RECOMMENDATION 13 Create a new system of science assessment and monitoring. State science education leaders should create a long-term plan to develop and implement a new system of state science assessments that are designed to measure the performance expectations in the Next Generation Science Standards. The system should incorporate multiple elements, including on-demand tests, classroom-embedded assessments, and measures of opportunity to learn at the state or district level. When possible, state science education leaders and those responsible for state assessment should consider developing partnerships, perhaps with other states, to facilitate the work of developing new science assessments.
RECOMMENDATION 14 Help teachers develop appropriate formative assessment strategies. School leaders need to ensure that professional development for science teachers covers issues of assessment and supports teachers in using formative assessment of student thinking to inform ongoing instruction.
The Next Generation Science Standards (NGSS) describe specific goals for science learning in the form of performance expectations, statements about what students should know and be able to do at each grade level. Each performance expectation incorporates a practice in the context of a core idea and may also require students to call on a particular crosscutting concept.1
The performance expectations place significant demands on science learning at every grade level. It will not be feasible to assess each performance expectation for a given grade level during a single assessment occasion. Students will need multiple assessment opportunities—using a variety of formats—to demonstrate that their competence meets the expectations for a given grade level.
Measuring the performance expectations in the NGSS and providing all stakeholders—students, teachers, administrators, policy makers, and the public—with the information each needs about student learning will require assessments that are different in key ways from current science assessments.
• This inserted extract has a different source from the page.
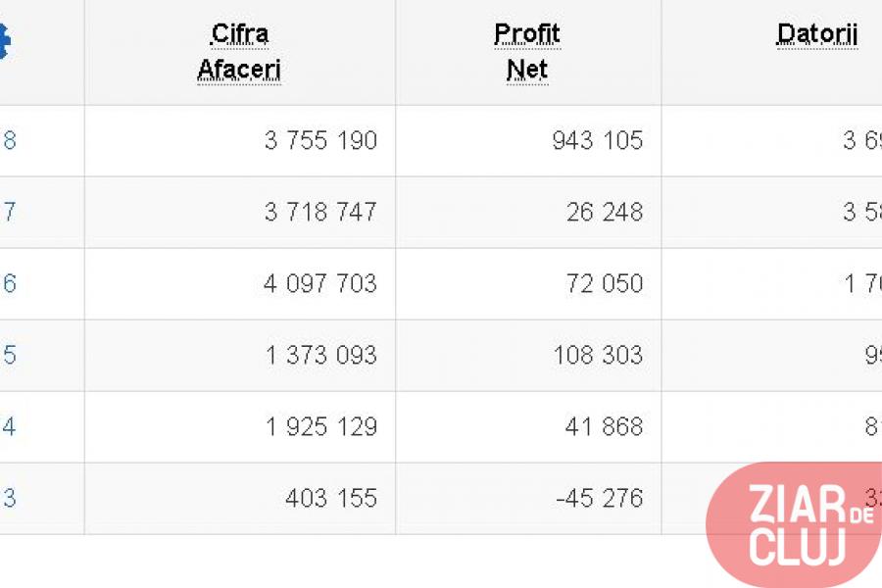
Task: Click the Ziar de Cluj logo watermark
Action: (794, 524)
Specifically, the tasks designed to assess the performance expectations in the NGSS will need the following characteristics:
- include multiple components that reflect the connected use of different scientific practices in the context of interconnected disciplinary ideas and crosscutting concepts;
- address the progressive nature of learning by providing information about where students fall on a continuum between expected beginning and ending points in a given unit or grade; and
- include an interpretive system for evaluating a range of student products that are specific enough to be useful for helping teachers understand the range of student responses and, for formative assessment, provide tools that can help teachers decide on next steps in instruction.
The National Research Council (2014a) report on assessment provides numerous examples of the kinds of assessment tasks that have these characteristics.
Building on the advice in previous National Research Council reports (2006a, 2012, 2014a), the committee recommends a systems approach to science assessment. The system should include a range of assessment strategies that
______________
1For a detailed discussion and analysis of assessment, see National Research Council (2014a), on which this chapter is based.
are designed to answer different kinds of questions for different stakeholders (students, teachers, administrators, policy makers, and the public). Such a system needs to include three components:
- assessments designed to support classroom instruction,
- assessments designed to monitor science learning on a broader scale, and
- a series of indicators to track whether students are provided with adequate opportunity to learn science in the ways laid out in A Framework for K-12 Science Education: Practices, Crosscutting Concepts, and Core Ideas (hereafter referred to as “the Framework”) and the NGSS.
The rest of this section discusses each of these components.
Assessment to Support Classroom Instruction
Classroom assessments are an integral part of instruction and learning and should include both formative and summative tasks. Formative tasks are those that are specifically designed to be used to guide instructional decision making and lesson planning; summative tasks are those that are specifically designed to assign student grades.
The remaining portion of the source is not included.